Bernard Guild was a teacher and writer by profession, adopted Alaskan by avocation and a muzzle-loader for the pure sport of it.

On an investigative trip out to the Caldera in August 1976, [Ralph] Root encountered one of Aniakchak's first non-hunting visitors since Hubbard, a mycologist and former hunting guide named "Ben" Guild. Root described Guild as 'very pro-park' in his 1976 report. He also noted that Guild had exchanged his rifle for a camera. Guild had spent six weeks in the Caldera three years earlier....Although the NPS appreciated his knowledge of the area, local residents in Port Heiden found it odd that anyone who was not there to hunt or trap would choose to live under such extreme conditions. Because of his apparent devotion to the wilderness, local villagers called Guild the 'Wild Man of Aniakchak.'

==Publications==
- The Alaskan Mushroom Hunter's Guide (Paperback) (1977)

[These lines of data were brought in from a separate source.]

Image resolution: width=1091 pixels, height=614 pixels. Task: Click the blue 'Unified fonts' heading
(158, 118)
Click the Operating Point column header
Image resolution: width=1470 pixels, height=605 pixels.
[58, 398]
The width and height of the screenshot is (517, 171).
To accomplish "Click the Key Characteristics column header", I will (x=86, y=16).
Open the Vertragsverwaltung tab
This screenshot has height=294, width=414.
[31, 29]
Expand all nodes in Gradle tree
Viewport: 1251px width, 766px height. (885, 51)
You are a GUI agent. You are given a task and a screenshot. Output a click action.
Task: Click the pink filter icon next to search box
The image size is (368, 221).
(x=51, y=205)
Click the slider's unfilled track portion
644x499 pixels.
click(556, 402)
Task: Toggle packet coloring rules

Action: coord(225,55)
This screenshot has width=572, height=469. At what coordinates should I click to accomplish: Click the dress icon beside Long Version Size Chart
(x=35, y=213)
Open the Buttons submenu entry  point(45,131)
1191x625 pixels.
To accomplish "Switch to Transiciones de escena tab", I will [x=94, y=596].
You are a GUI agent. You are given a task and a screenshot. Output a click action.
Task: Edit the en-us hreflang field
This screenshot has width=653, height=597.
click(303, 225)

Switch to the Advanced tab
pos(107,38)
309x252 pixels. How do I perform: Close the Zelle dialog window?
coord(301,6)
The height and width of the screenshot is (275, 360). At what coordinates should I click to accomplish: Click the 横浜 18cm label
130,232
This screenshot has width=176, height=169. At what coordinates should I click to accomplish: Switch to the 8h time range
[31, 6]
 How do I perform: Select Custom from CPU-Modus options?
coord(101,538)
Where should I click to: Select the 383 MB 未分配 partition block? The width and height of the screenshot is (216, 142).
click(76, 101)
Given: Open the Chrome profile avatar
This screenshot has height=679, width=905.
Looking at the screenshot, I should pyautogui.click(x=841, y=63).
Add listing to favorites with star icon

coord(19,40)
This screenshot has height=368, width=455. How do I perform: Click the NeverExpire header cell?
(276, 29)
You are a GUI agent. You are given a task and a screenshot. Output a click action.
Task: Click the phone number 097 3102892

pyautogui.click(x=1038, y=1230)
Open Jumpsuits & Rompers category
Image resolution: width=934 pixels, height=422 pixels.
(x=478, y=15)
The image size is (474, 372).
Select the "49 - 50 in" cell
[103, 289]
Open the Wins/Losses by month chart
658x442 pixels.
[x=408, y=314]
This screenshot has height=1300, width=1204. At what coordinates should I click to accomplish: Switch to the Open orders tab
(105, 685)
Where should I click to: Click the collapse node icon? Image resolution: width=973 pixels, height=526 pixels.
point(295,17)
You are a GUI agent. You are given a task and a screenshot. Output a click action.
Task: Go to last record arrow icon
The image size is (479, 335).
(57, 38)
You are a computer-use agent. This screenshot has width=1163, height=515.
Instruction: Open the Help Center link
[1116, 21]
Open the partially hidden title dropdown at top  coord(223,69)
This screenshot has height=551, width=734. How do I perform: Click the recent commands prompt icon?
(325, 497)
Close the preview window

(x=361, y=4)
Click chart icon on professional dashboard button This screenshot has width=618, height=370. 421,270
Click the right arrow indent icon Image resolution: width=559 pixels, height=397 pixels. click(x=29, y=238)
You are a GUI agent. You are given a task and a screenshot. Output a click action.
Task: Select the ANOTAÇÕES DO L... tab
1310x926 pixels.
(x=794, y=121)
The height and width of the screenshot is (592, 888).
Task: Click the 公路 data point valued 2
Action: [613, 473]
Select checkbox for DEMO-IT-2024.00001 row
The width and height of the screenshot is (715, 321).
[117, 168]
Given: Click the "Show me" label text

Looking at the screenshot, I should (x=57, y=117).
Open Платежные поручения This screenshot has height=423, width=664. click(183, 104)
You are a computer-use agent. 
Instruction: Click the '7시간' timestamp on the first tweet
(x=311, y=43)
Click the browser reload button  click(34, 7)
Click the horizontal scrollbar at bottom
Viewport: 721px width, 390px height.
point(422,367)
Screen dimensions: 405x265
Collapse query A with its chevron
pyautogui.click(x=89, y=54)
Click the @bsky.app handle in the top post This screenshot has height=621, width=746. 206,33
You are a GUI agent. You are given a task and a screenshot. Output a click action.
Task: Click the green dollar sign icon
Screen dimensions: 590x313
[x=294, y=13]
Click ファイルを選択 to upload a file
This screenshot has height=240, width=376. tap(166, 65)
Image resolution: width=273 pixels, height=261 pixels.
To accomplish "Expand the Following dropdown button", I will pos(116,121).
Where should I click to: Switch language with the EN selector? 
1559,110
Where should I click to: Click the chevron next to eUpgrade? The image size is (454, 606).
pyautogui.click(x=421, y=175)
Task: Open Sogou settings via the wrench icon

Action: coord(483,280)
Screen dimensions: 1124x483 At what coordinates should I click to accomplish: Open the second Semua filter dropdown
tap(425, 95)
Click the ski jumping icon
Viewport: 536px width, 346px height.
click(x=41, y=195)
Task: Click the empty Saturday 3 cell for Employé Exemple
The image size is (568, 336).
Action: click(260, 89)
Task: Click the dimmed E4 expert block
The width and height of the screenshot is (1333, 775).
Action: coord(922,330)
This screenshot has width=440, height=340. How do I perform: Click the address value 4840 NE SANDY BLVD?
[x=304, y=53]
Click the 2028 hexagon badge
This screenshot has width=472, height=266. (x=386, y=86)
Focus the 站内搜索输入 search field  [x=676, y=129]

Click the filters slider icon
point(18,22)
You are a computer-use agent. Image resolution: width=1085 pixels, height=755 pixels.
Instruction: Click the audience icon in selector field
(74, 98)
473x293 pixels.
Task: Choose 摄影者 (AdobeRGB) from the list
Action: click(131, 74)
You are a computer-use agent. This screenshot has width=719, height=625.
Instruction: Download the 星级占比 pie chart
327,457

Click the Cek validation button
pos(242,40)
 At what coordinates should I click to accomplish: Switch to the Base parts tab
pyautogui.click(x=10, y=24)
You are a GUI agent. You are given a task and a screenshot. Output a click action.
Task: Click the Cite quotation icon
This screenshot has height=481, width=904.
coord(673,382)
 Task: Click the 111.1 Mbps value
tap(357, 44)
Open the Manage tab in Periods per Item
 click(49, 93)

- The Alaska Psychoactive Mushroom Handbook (Paperback) (1979)
- Home Grown Mushrooms in Alaska (Or Anywhere Else) And How To Cook Them (Paperback) (1979)
- Cooking Alaskan (Paperback) (1983) One recipe included from Ben.
- Beyond Gorp: Favorite Foods From Outdoor Experts (Paperback) (2005) One recipe from Ben for "Boiled Fiddlehead Ferns" is on page 171.